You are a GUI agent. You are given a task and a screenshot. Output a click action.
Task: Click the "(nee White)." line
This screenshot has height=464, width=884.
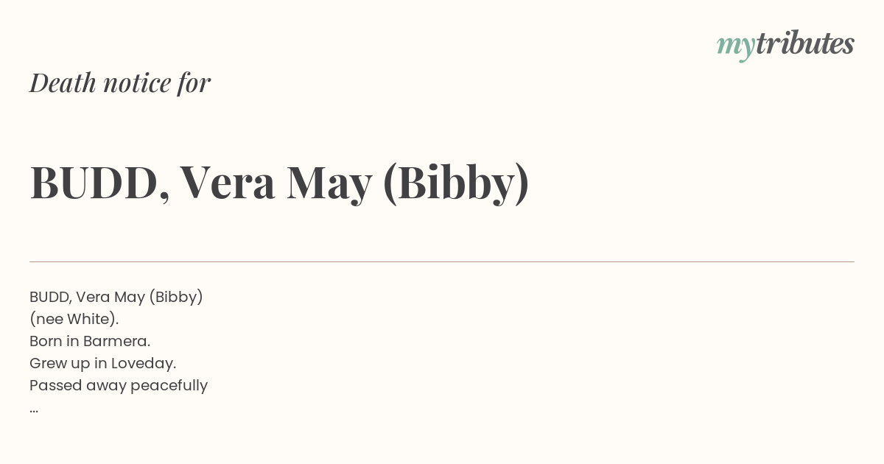click(74, 319)
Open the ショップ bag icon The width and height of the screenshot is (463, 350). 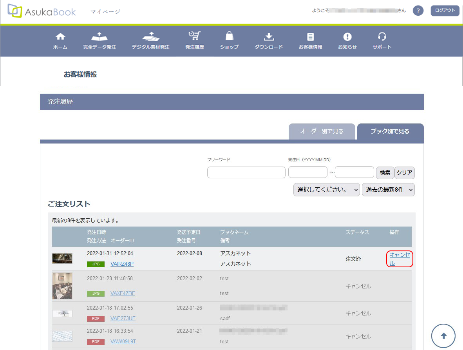[229, 36]
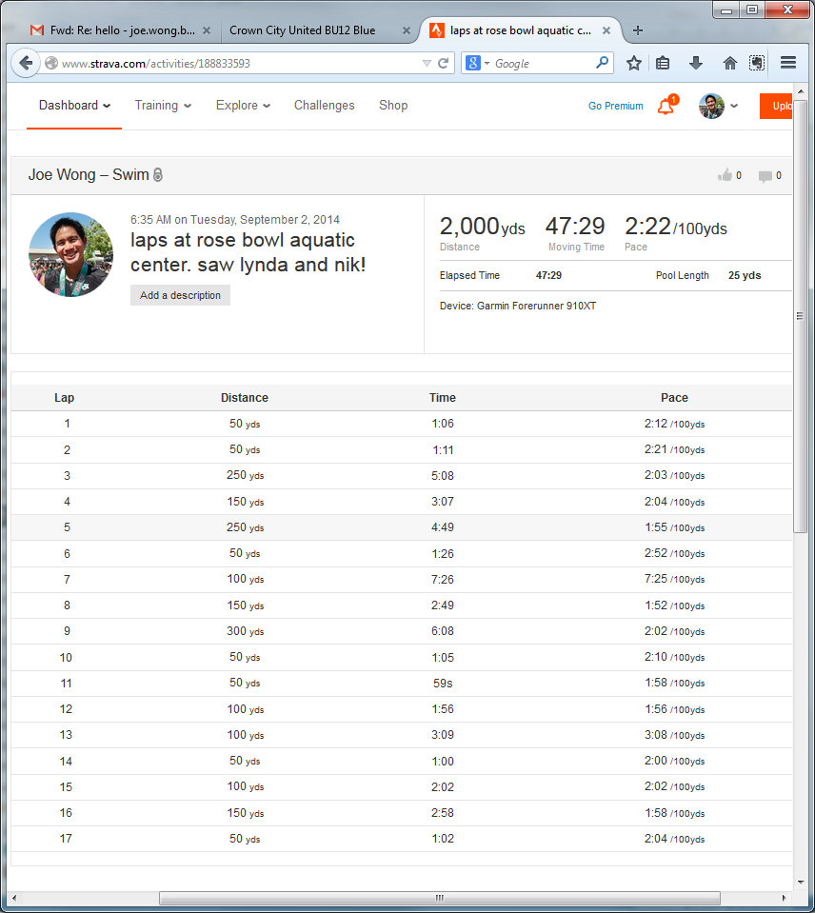Click the Google search input field

click(x=543, y=63)
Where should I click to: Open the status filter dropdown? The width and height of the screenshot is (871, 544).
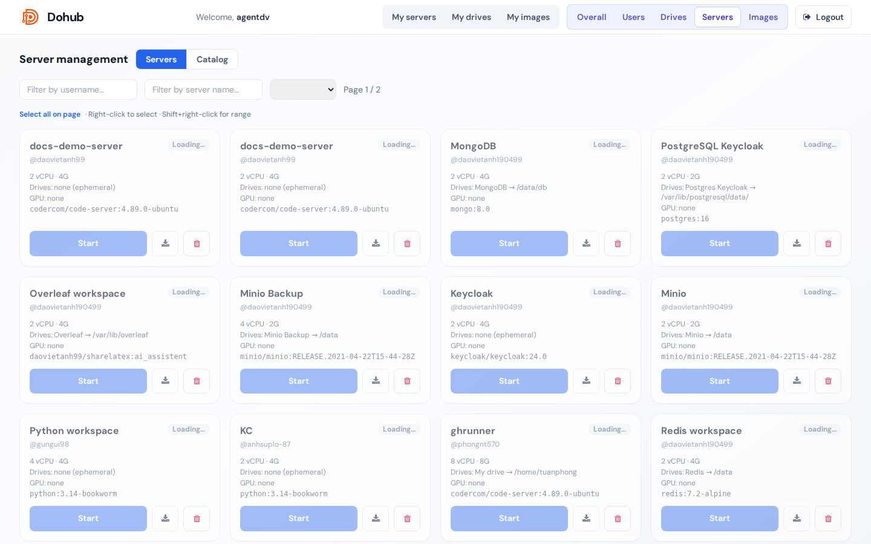click(x=303, y=89)
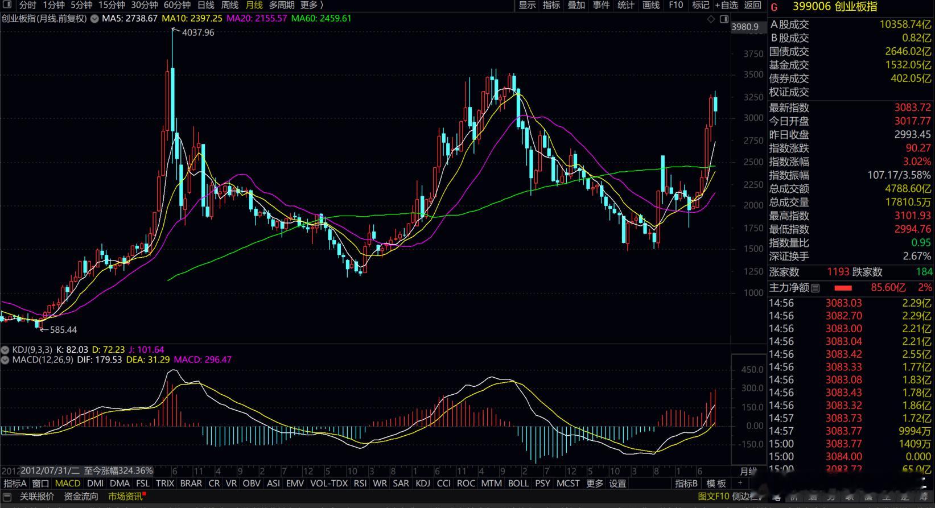Click the 返回 button
This screenshot has height=508, width=935.
[x=752, y=5]
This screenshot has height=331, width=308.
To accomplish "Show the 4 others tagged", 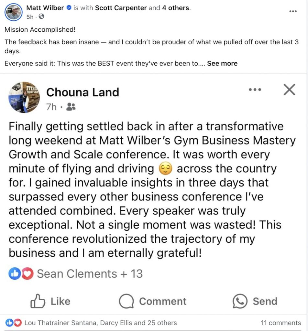I will [176, 8].
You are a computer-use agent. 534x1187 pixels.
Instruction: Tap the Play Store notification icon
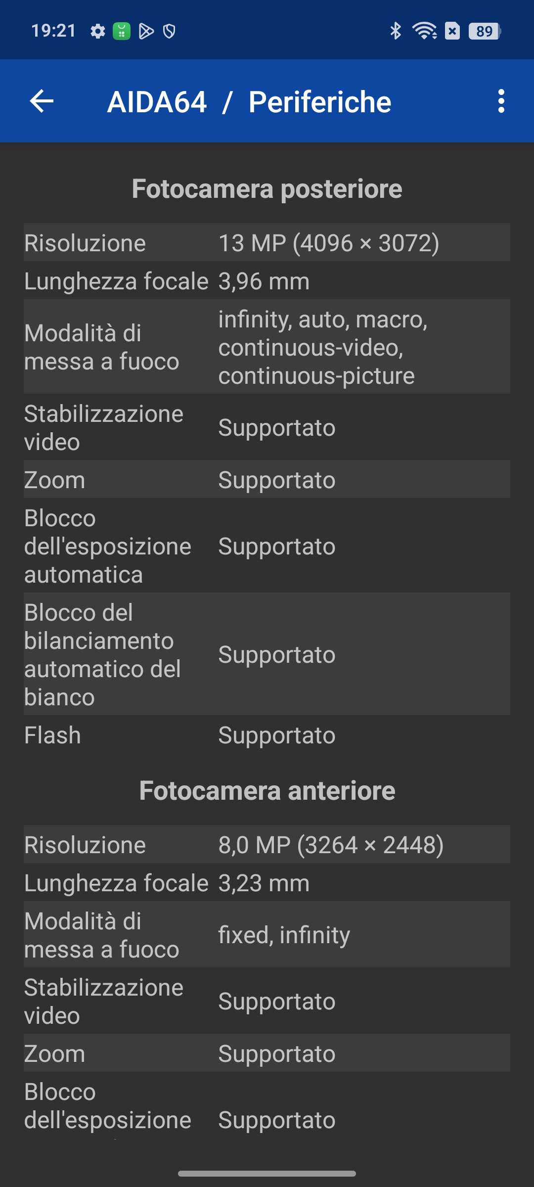pos(146,31)
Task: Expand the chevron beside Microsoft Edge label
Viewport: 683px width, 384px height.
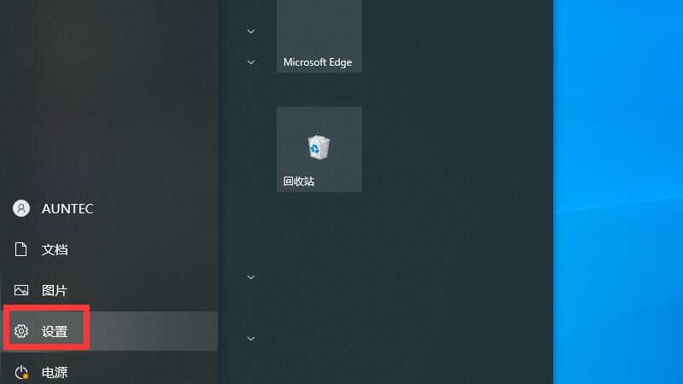Action: coord(251,62)
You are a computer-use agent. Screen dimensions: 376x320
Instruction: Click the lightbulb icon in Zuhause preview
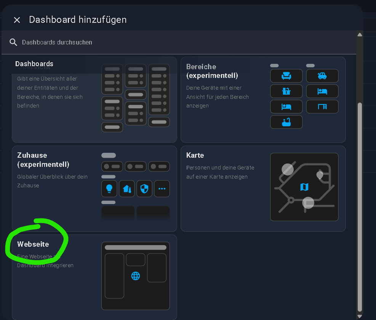[109, 189]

◆ ◆ ◆

PROBLEM DESCRIPTION –
Your answer must be an exact copy of the lines above, from the line that contains "Viewport: 683px width, 384px height." through the final line, with no pictures in it.

ANSWER SECTION –
Viewport: 683px width, 384px height.
Action: coord(251,62)
You are a computer-use agent. Screen dimensions: 376x320
Instruction: Click the lightbulb icon in Zuhause preview
[109, 189]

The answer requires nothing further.